* **Problem statement**:
Copy the records below exactly, from the line containing "Given: Click the Undo arrow icon" through the last line, and leave out every picture.

Collected data entries:
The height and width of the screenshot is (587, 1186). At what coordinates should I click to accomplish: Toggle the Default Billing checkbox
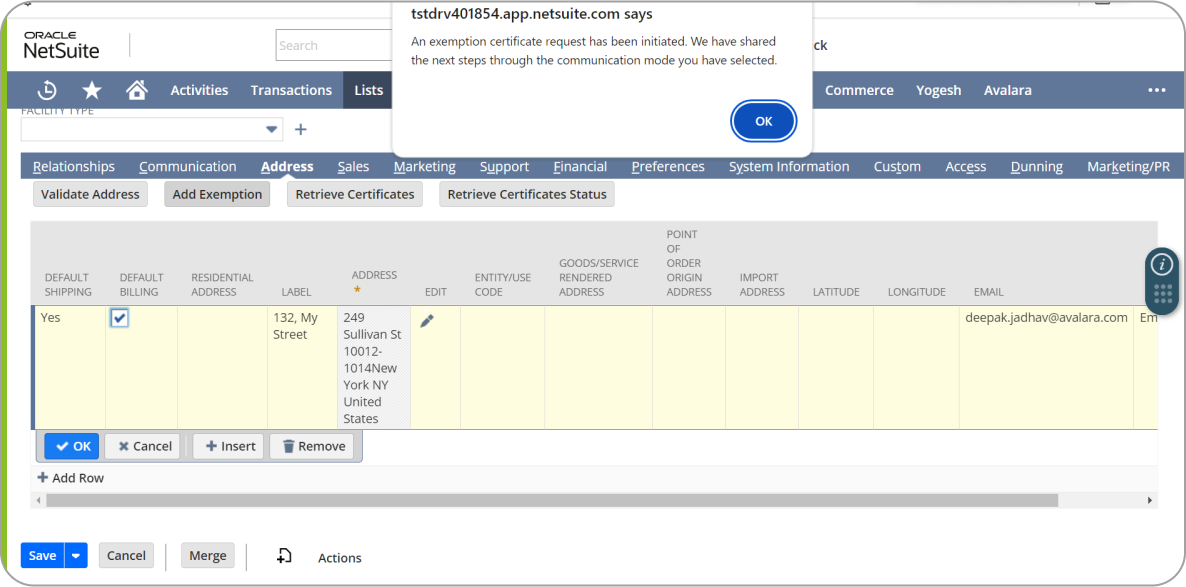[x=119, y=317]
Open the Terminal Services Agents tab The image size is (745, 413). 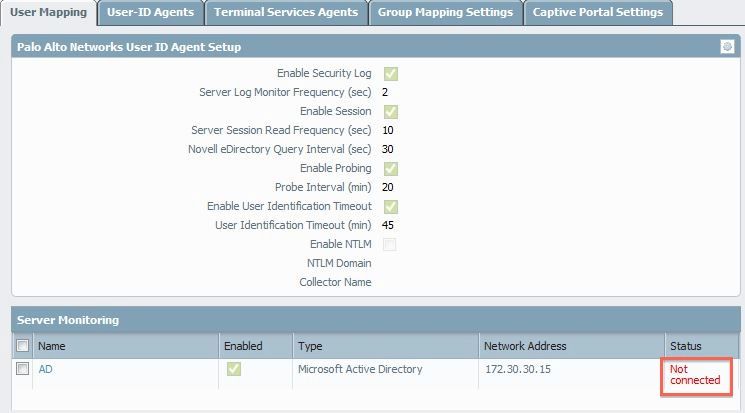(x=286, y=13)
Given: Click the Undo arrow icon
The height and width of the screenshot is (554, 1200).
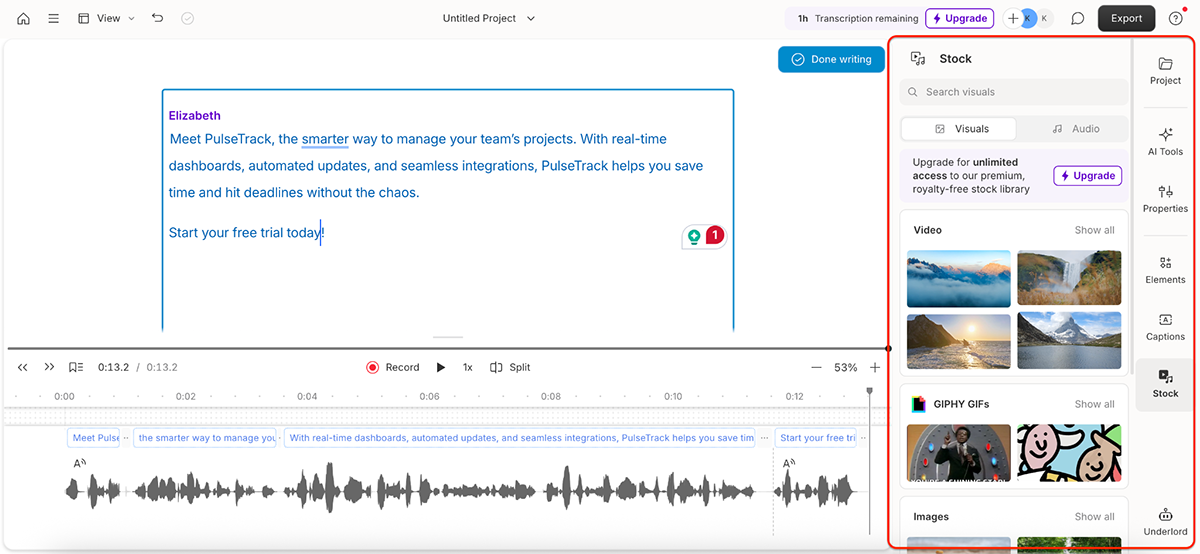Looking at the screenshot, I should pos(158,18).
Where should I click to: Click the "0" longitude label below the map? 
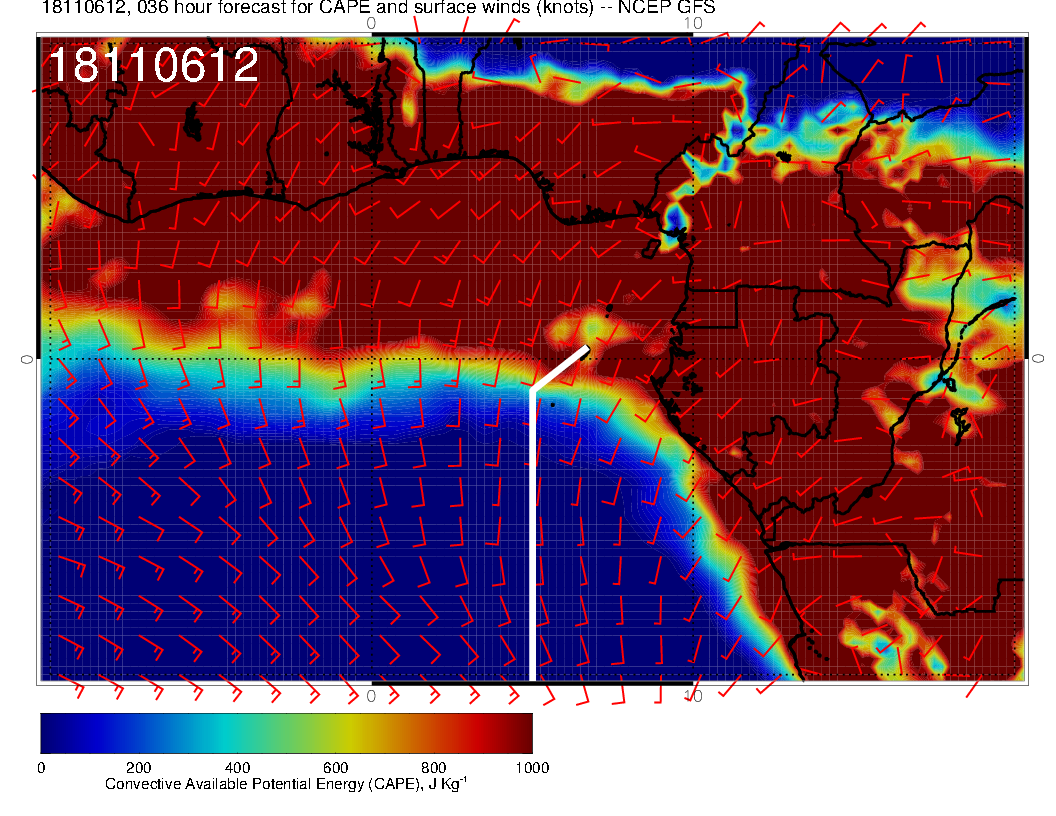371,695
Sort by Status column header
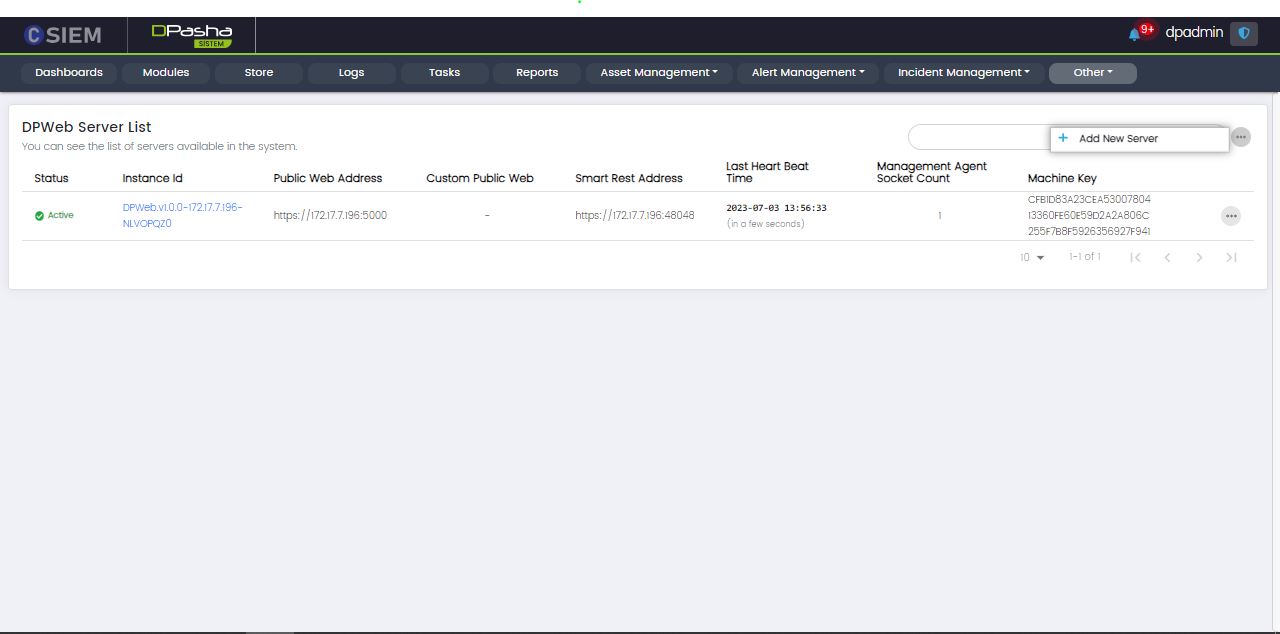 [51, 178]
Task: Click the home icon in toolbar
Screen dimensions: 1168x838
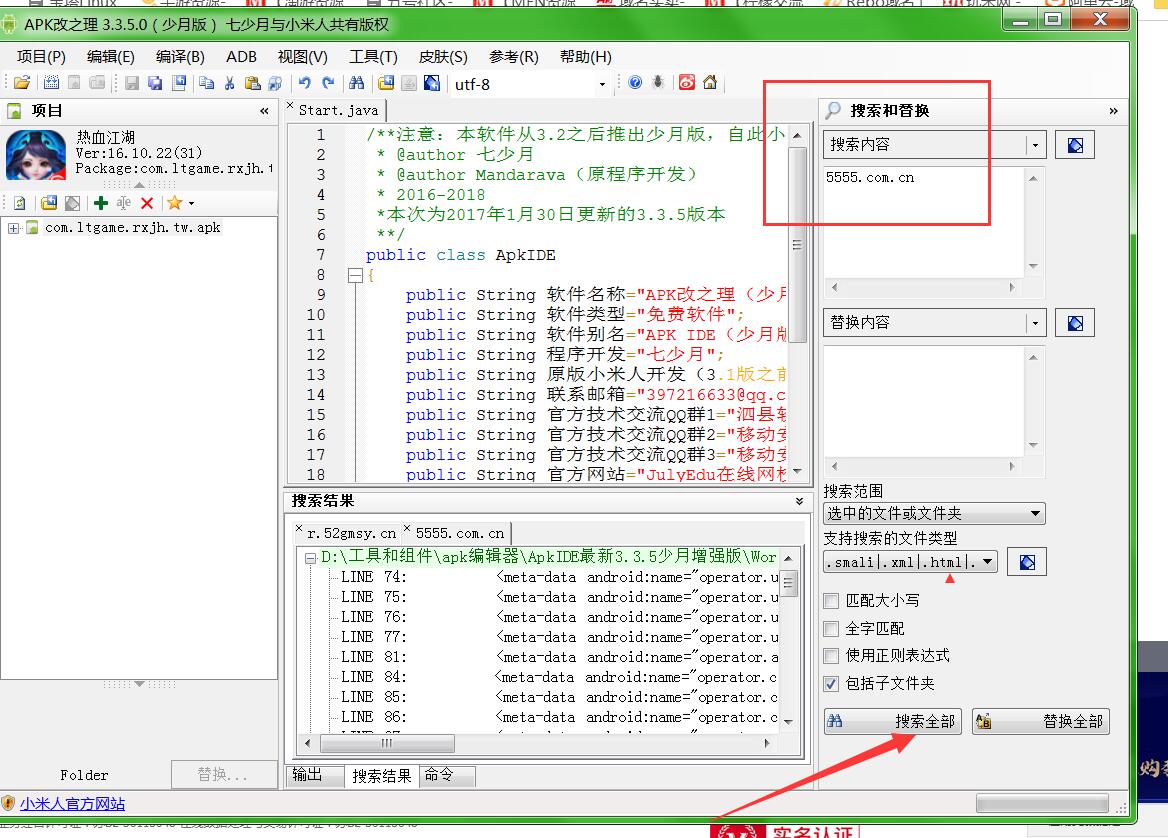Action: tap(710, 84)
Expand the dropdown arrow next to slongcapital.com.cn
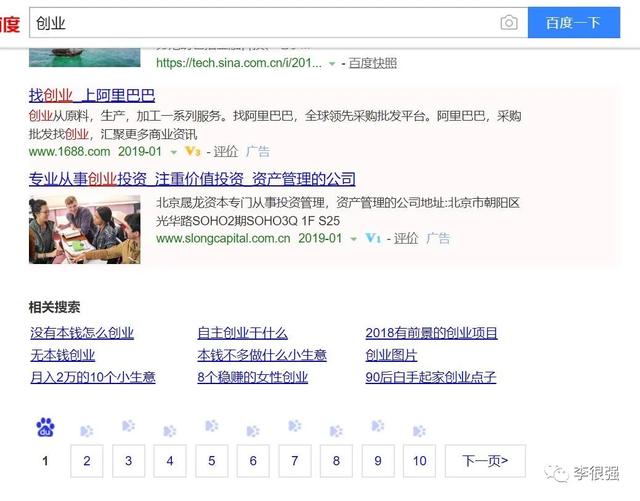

* **Output**:
Given: Click the Undo arrow icon
The height and width of the screenshot is (554, 1200).
Looking at the screenshot, I should pos(158,18).
Where should I click to: Click the "0" longitude label below the map? 
371,695
Sort by Status column header
 [51, 178]
Task: Click the home icon in toolbar
Screen dimensions: 1168x838
Action: tap(710, 84)
Expand the dropdown arrow next to slongcapital.com.cn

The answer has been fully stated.